DATA PROVIDED –
[Start]

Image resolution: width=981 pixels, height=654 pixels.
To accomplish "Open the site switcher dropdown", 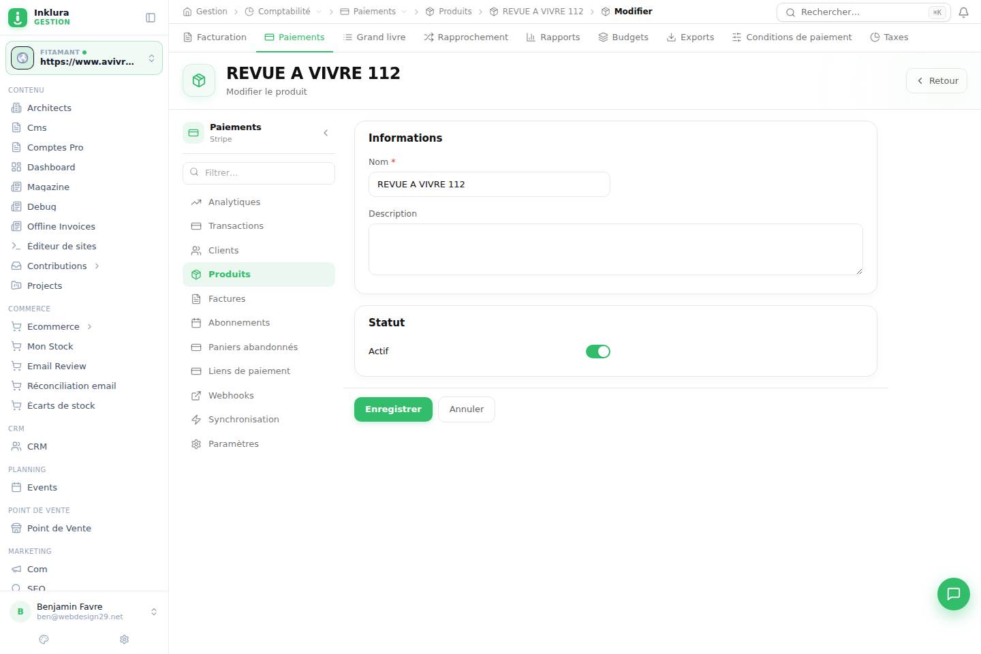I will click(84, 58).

[End]
[Start]

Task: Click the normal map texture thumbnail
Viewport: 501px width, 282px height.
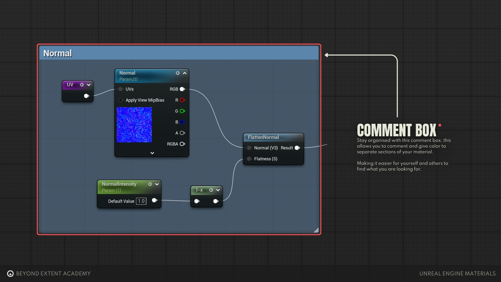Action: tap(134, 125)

[End]
[Start]

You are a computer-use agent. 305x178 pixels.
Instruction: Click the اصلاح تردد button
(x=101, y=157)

[End]

WHAT NEEDS TO BE DONE –
Copy every line of the records that contains the string "width", matching case exactly.

REPLY TO THE TASK –
Image resolution: width=981 pixels, height=654 pixels.
Viewport: 501px width, 282px height.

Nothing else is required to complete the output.